What is the Chemical Scope of the Claimed Compounds?

The primary claims define a genus of compounds with a specific molecular framework. This framework includes a substituted pyrimidine core, an aryl moiety, and a cyclic amine component.

• Claim 1, the independent compound claim, describes a compound of Formula I:

  [Chemical Structure Description would be here if a visual representation was possible. For analytical purposes, this would detail specific core structures and allowable substitutions.]

  • The formula is defined by R1, R2, R3, R4, R5, R6, and R7, which are defined within the patent to include various alkyl, aryl, heteroaryl, halo, and alkoxy groups, among others.
  • Specific examples of substituents are provided to illustrate the scope, restricting the R groups to a defined set of chemical moieties that optimize binding to the glucagon receptor and pharmacological activity.

• Claims 2-15 further refine Formula I by specifying particular ranges or types of substituents for R1 through R7, narrowing the scope to subgenera and specific species of compounds with enhanced efficacy or improved pharmacokinetic properties.

  • For example, Claim 3 specifies that R2 is a phenyl ring substituted with a specific group, while Claim 7 defines R6 as a substituted piperidine ring. These claims aim to capture the most potent and selective compounds identified during the invention process.

What Therapeutic Uses Are Covered by the Patent?

The patent claims methods of treating various conditions by administering the claimed compounds.

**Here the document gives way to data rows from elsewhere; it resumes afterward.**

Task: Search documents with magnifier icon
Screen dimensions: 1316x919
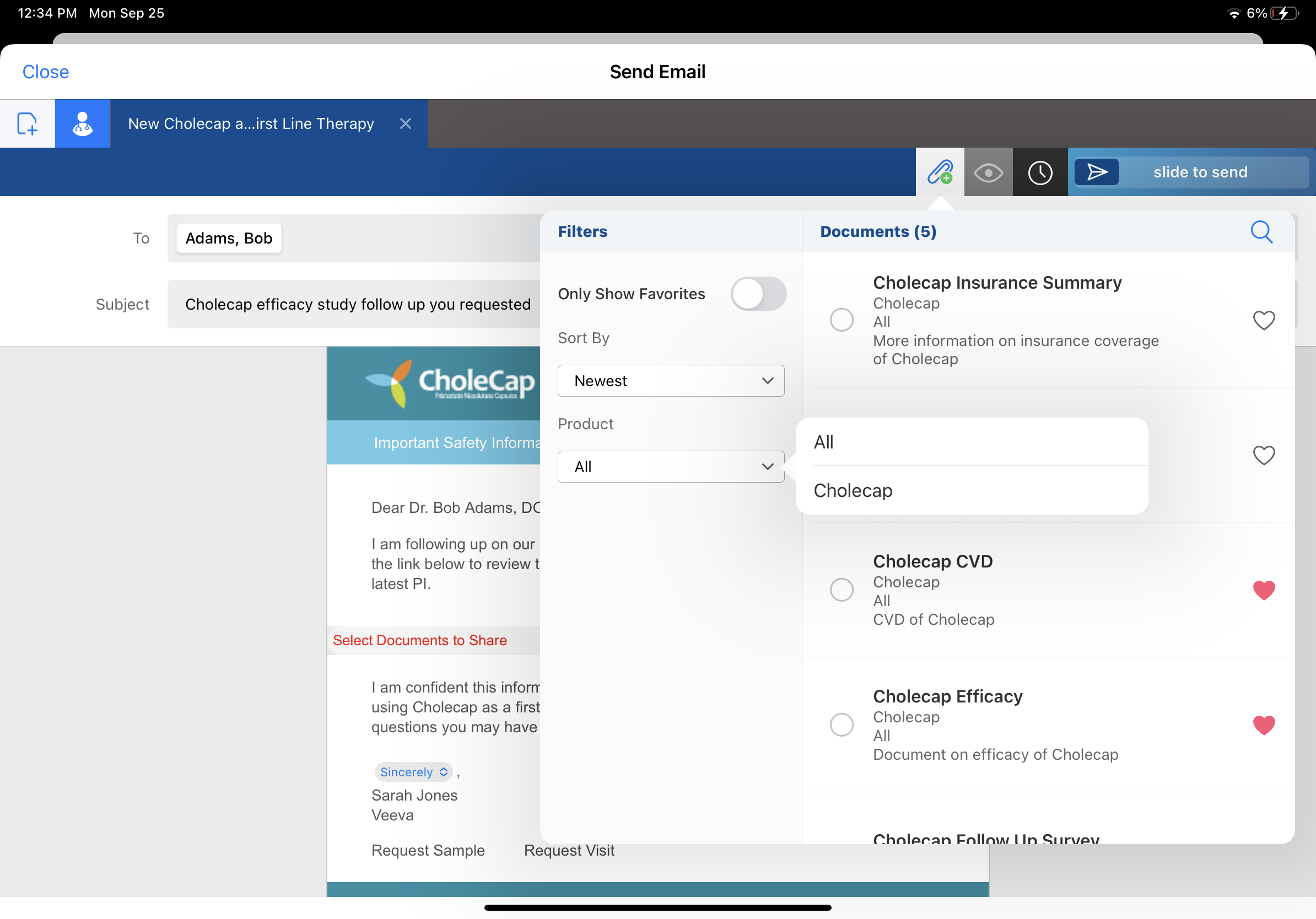Action: [x=1260, y=231]
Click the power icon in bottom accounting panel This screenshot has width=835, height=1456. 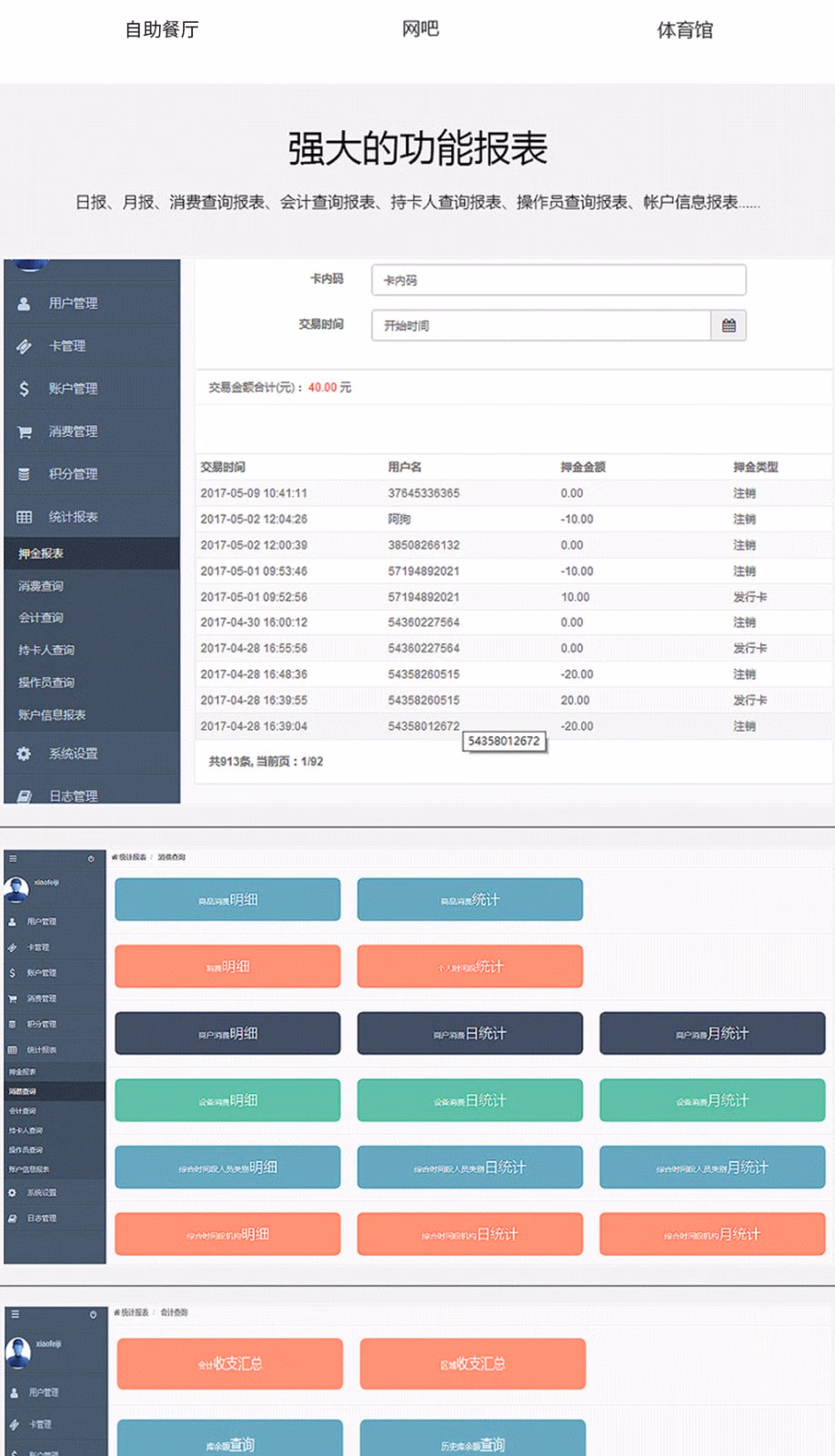click(93, 1314)
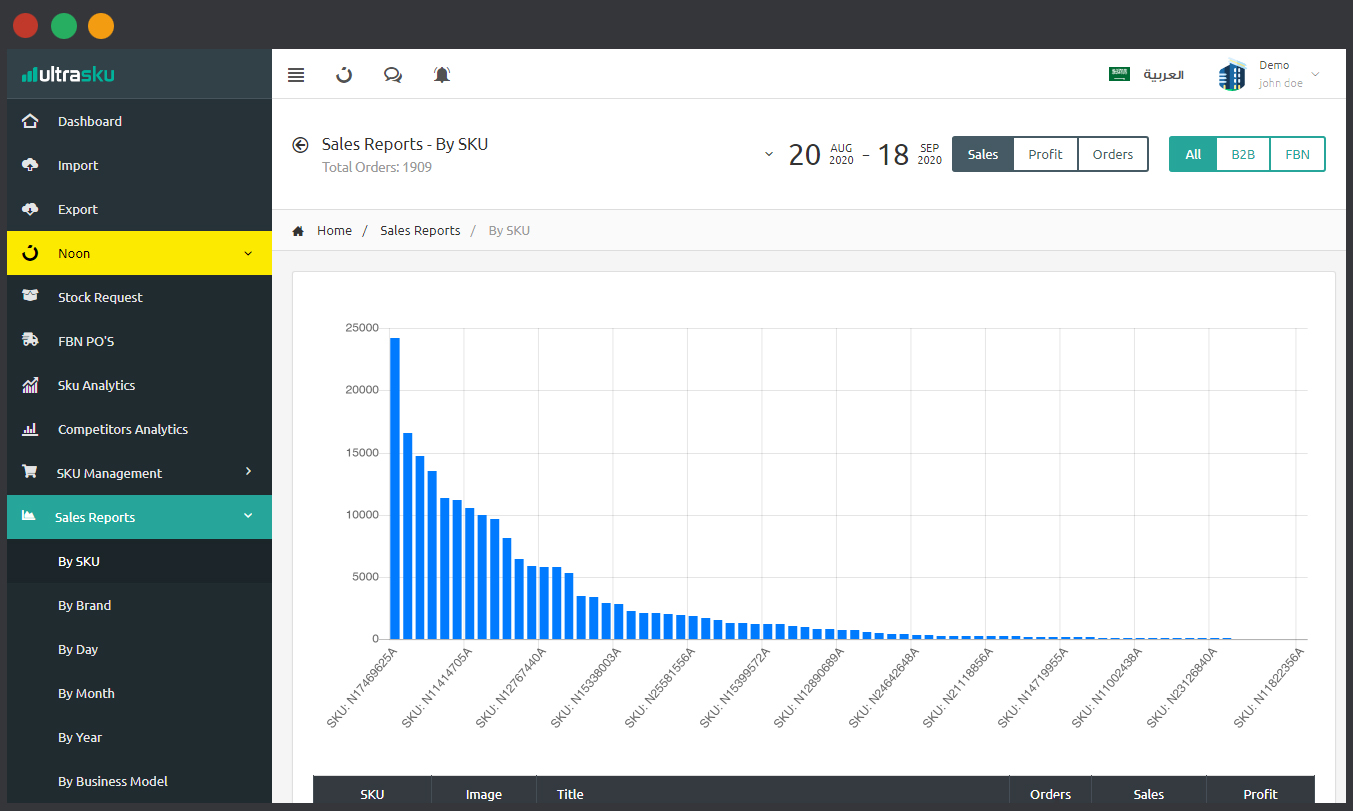Click the Noon logo icon in top bar

(x=344, y=75)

The primary focus is on metabolic disorders where modulation of glucagon signaling is beneficial.

• Claims 16-27 cover methods of treating:

  • Obesity
  • Overweight conditions
  • Type 2 diabetes mellitus
  • Non-alcoholic fatty liver disease (NAFLD)
  • Insulin resistance
  • Metabolic syndrome

• The methods involve administering a therapeutically effective amount of a compound of Formula I or a pharmaceutically acceptable salt thereof.

What is the Mechanism of Action for the Patented Compounds?

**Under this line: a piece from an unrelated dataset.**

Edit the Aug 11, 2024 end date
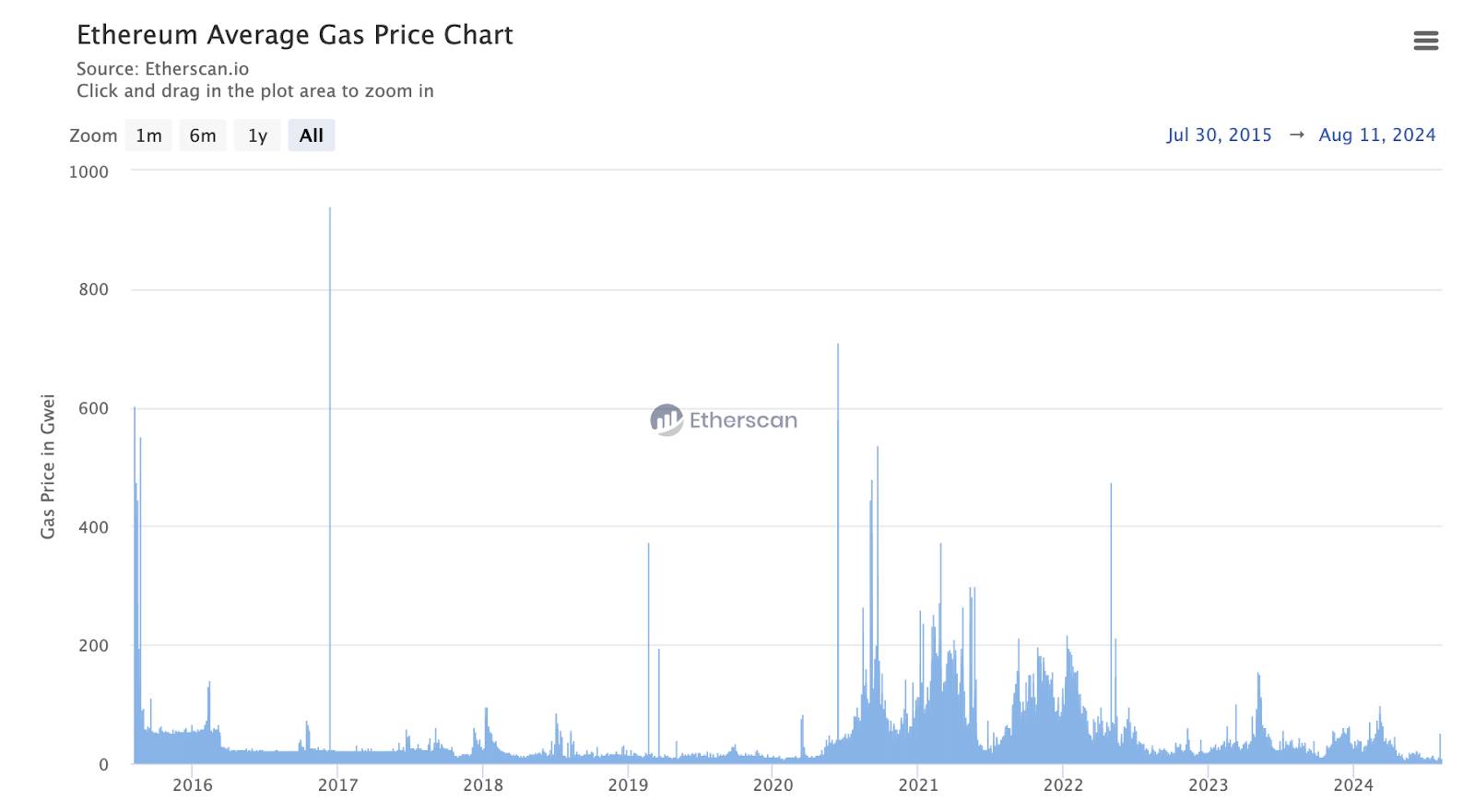1475x812 pixels. point(1377,135)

The compounds are described as selective glucagon receptor antagonists. Glucagon is a hormone that counteracts insulin by promoting the release of glucose from the liver. By antagonizing the glucagon receptor, these compounds are intended to reduce hepatic glucose production, thereby lowering blood glucose levels. In the context of obesity, reducing glucagon signaling can also contribute to weight loss by affecting energy balance and fat metabolism.

What is the Patent Landscape for Glucagon Receptor Antagonists?

The patent landscape for glucagon receptor antagonists is active and competitive, with multiple pharmaceutical companies investing in this therapeutic area. US Patent 12,268,745, assigned to Eli Lilly and Company, contributes to this landscape by claiming a distinct chemical series of these antagonists.

Who Are the Key Players in Glucagon Receptor Antagonist Patents?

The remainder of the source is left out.